Requirements: Starting with the line that contains "You are a GUI" and going on through the end of the items, switch "settings" to "preferences" and write those lines out again with nothing else changed. Leave the pictures out.

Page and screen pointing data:
┄┄┄┄┄┄┄┄┄┄

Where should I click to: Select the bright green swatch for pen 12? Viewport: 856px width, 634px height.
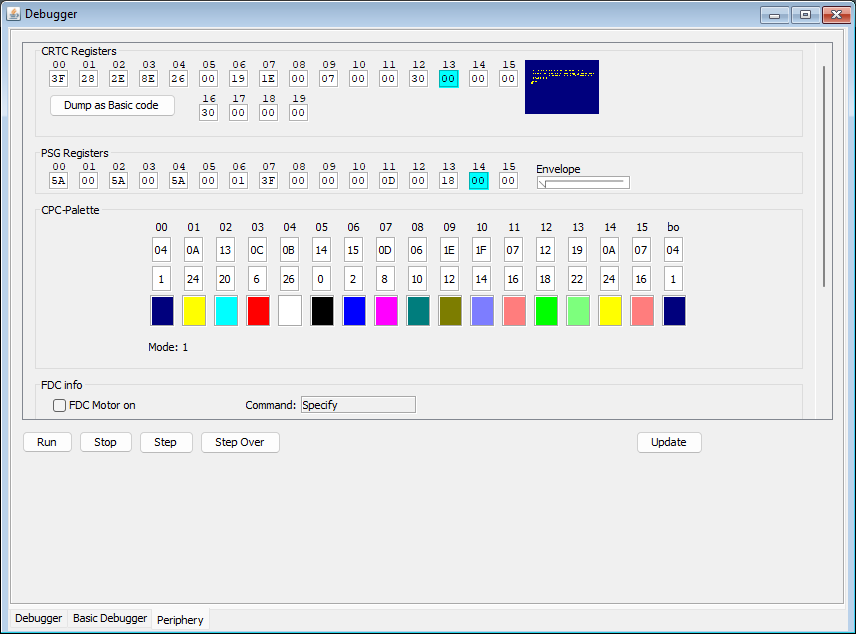point(546,311)
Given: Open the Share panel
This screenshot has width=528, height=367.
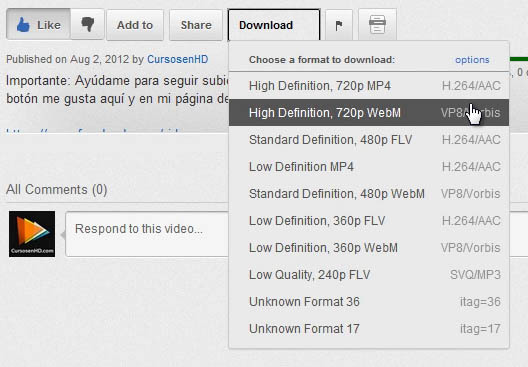Looking at the screenshot, I should click(x=196, y=25).
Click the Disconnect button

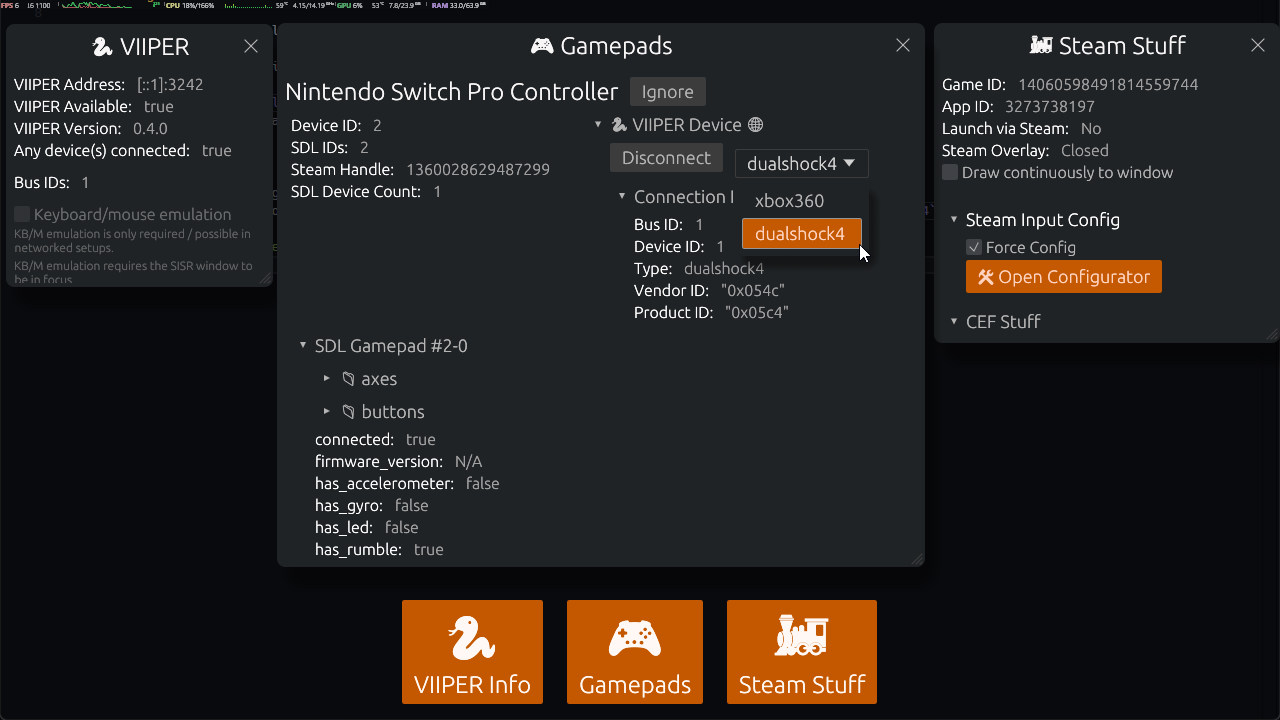pos(666,157)
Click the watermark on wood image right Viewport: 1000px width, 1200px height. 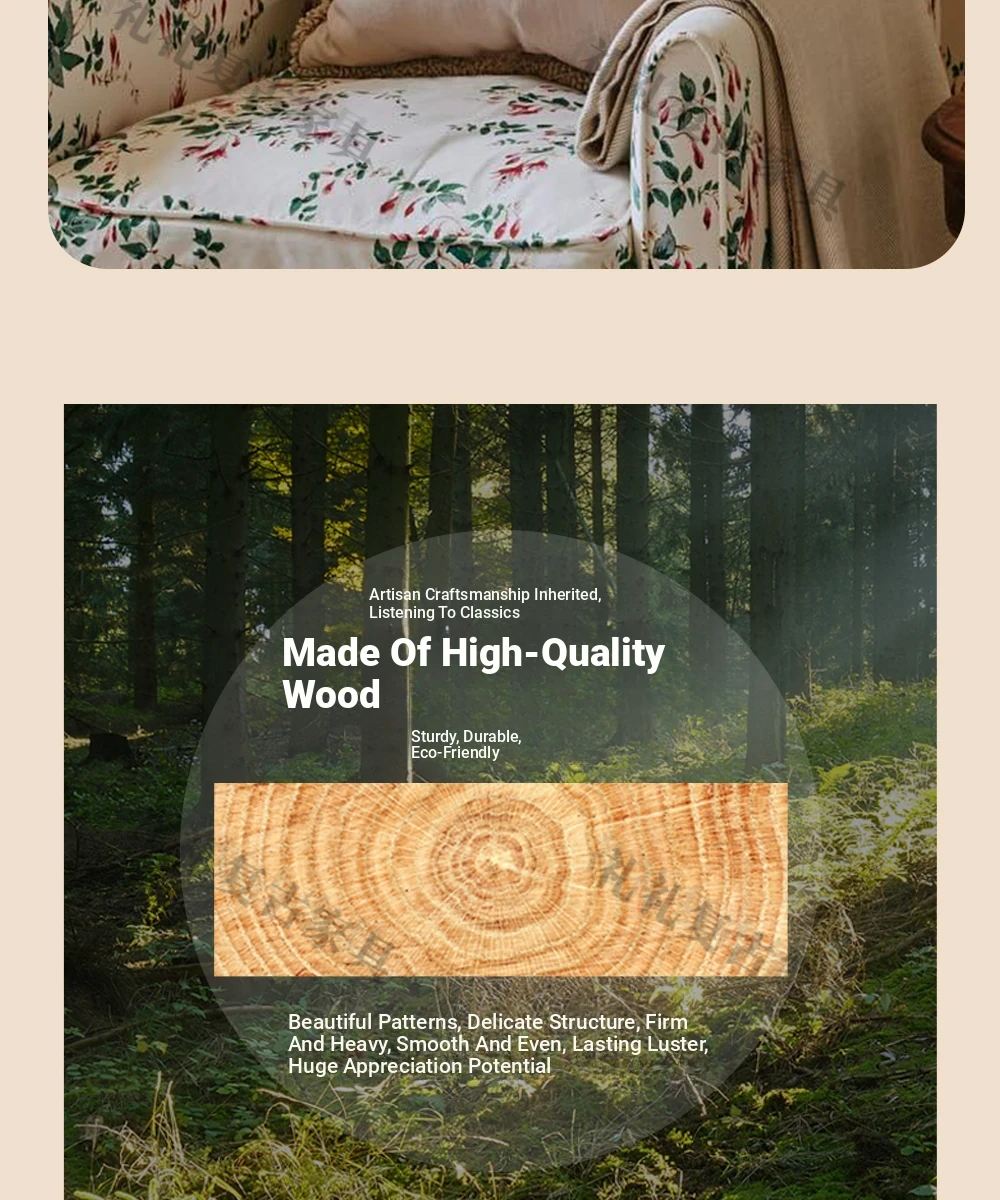(680, 900)
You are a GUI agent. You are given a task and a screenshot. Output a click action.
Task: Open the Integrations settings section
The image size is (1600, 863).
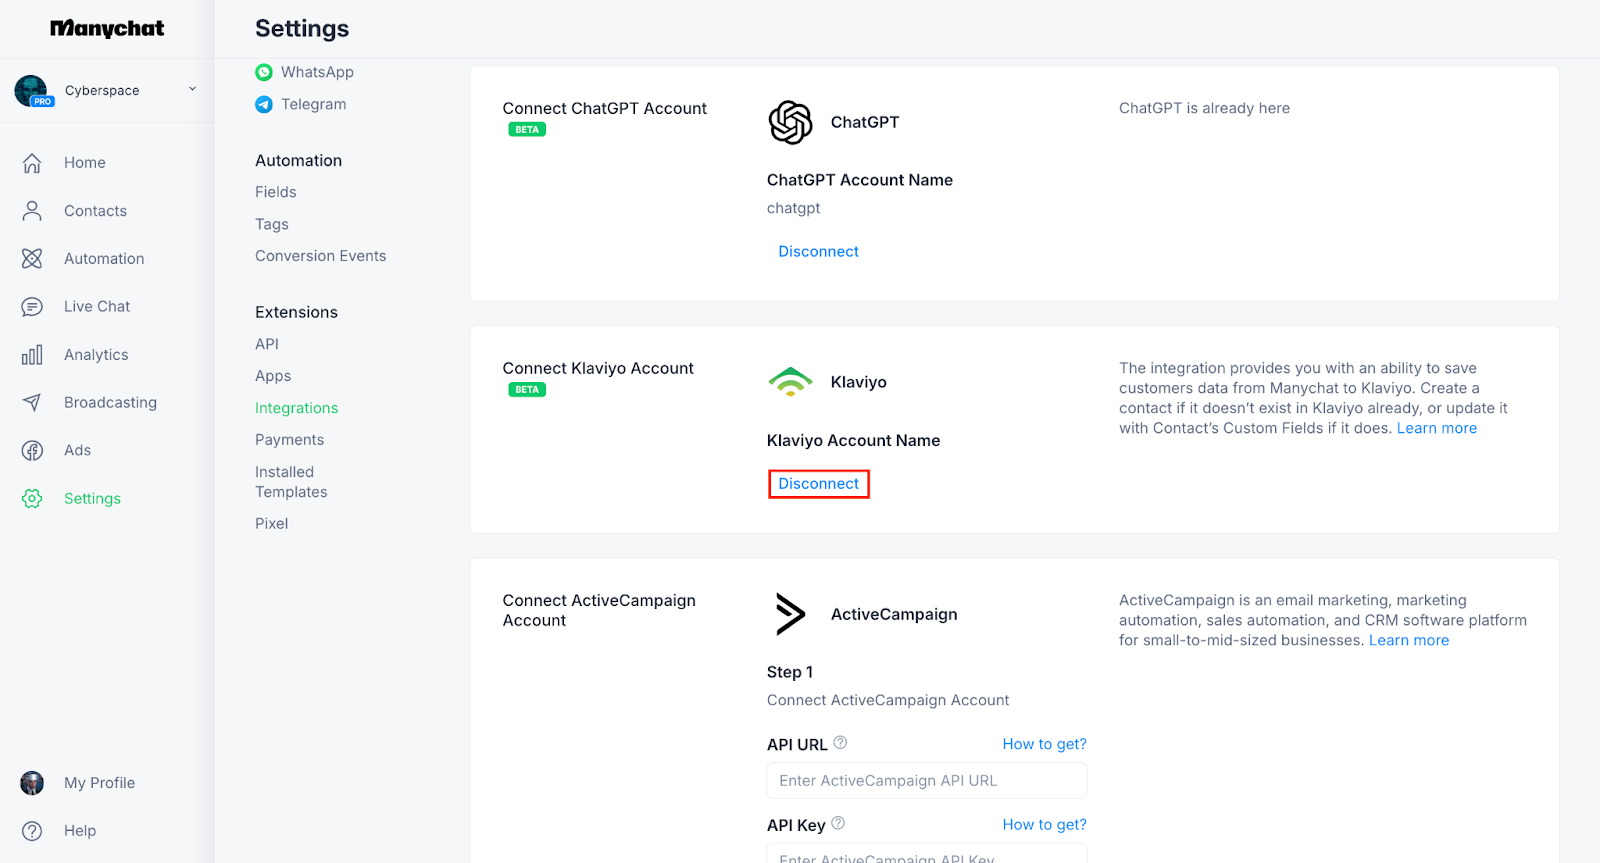point(296,408)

┄┄┄┄┄┄┄┄┄┄

Full response:
You are a GUI agent. You are given a task and a screenshot. Output a click action.
Task: Open the Integrations preferences section
The image size is (1600, 863).
point(296,408)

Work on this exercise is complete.